* _EXERCISE 1_: In the post on the open access citation advantage, which of the two factors contributes more to the advantage according to Hajjem's preliminary evidence?
* _EXERCISE 2_: Reproduce the rows of stored items starting at the line that contains "Where should I click to: Open" and ending after the line that contains "[x=1174, y=218]".

* _PROVIDED PASSAGE_:
-=-=-=-=-

The Open Access Citation Advantage: Quality Advantage Or Quality Bias?

Stevan Harnad harnad at ECS.SOTON.AC.UK
Sun Jan 21 05:53:54 EST 2007

    Full version with figures and hyperlinks:

The Open Access Citation Advantage: Quality Advantage Or Quality Bias?

    SUMMARY: Many studies have now reported the positive correlation
    between Open Access (OA) self-archiving and citation counts ("OA
    Advantage," OAA). But does this OAA occur because (QB) authors are
    more likely to self-selectively self-archive articles that are
    more likely to be cited (self-selection "Quality Bias": QB)? or
    because (QA) articles that are self-archived are more likely
    to be cited ("Quality Advantage": QA)? The probable answer is
    both. Three studies [by (i) Kurtz and co-workers in astrophysics,
    (ii) Moed in condensed matter physics, and (iii) Davis & Fromerth
    in mathematics] had reported the OAA to be due to QB [plus Early
    Advantage, EA, from self-archiving the preprint before publication,
    in (i) and (ii)] rather than QA. These three fields, however, (1)
    have less of a postprint access problem than most other fields and
    (i) and (ii) also happen to be among the minority of fields that (2)
    make heavy use of prepublication preprints. Chawki Hajjem has now
    analyzed preliminary evidence based on over 100,000 articles from
    multiple fields, comparing self-selected self-archiving with mandated
    self-archiving to estimate the contributions of QB and QA to the OAA.
    Both factors contribute, and the contribution of QA is greater.

This is a preview of some preliminary data (not yet refereed), collected
by my doctoral student at UQaM, Chawki Hajjem. 

This study was done in part by way of response to Henk Moed's replies
to my comments on Moed's (self-archived) preprint:

    Moed, H. F. (2006) The effect of 'Open Access' upon citation impact:
    An analysis of ArXiv's Condensed Matter Section

Moed's study is about the "Open Access Advantage" (OAA) -- the higher
citation counts of self-archived articles -- observable across
disciplines as well as across years (red bars are the OAA):

    FIGURE 1. Open Access Citation Advantage By Discipline and By Year.

-=-=-=-=-

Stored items

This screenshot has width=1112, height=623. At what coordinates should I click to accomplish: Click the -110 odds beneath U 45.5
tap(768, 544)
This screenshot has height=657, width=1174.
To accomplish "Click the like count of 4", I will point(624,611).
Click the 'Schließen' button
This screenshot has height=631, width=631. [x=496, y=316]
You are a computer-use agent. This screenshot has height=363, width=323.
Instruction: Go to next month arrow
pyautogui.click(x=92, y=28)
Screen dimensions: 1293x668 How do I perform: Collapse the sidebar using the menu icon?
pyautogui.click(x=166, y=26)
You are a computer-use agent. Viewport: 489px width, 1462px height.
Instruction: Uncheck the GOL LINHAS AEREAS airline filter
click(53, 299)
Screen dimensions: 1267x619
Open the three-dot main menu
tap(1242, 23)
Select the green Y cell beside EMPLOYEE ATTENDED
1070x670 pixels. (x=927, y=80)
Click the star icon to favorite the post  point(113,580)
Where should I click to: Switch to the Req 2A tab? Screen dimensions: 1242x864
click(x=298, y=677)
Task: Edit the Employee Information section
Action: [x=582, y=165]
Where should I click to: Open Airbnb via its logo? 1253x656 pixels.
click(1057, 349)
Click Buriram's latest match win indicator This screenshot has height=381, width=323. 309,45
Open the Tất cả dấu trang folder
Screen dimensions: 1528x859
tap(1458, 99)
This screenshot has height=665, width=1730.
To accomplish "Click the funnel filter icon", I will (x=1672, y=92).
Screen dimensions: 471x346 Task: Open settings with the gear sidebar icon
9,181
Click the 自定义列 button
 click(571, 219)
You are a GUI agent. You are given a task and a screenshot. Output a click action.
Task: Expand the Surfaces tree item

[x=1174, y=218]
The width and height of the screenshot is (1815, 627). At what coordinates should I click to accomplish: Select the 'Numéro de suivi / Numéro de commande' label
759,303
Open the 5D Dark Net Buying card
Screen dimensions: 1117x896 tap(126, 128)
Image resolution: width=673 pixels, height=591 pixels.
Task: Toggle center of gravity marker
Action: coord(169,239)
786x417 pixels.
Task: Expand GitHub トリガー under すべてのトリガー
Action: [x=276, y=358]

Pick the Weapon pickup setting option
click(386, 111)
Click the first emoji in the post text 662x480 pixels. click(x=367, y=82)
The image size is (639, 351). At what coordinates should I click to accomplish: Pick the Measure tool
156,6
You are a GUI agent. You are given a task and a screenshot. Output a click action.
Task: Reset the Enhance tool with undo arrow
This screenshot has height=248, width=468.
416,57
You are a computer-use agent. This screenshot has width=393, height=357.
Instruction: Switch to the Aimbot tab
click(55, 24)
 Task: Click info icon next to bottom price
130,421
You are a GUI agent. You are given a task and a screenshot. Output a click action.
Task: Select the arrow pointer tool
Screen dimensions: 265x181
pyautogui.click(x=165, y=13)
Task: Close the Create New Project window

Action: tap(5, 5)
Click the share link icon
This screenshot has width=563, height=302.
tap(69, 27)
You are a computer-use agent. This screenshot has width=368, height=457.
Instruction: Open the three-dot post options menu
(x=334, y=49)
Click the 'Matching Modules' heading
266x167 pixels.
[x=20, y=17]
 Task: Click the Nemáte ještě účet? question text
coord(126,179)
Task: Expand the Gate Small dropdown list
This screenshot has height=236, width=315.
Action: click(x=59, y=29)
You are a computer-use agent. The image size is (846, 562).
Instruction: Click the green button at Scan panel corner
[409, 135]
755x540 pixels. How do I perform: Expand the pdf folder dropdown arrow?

-=-=-=-=-

* _PROBLEM SOLUTION 1_: The Quality Advantage (QA) contributes more than the self-selection Quality Bias (QB).

* _PROBLEM SOLUTION 2_:
Where should I click to: Open Airbnb via its logo? 1253x656 pixels.
click(1057, 349)
Click Buriram's latest match win indicator This screenshot has height=381, width=323. 309,45
Open the Tất cả dấu trang folder
Screen dimensions: 1528x859
tap(1458, 99)
This screenshot has height=665, width=1730.
To accomplish "Click the funnel filter icon", I will (x=1672, y=92).
Screen dimensions: 471x346 Task: Open settings with the gear sidebar icon
9,181
Click the 自定义列 button
 click(571, 219)
You are a GUI agent. You are given a task and a screenshot. Output a click action.
Task: Expand the Surfaces tree item

[x=1174, y=218]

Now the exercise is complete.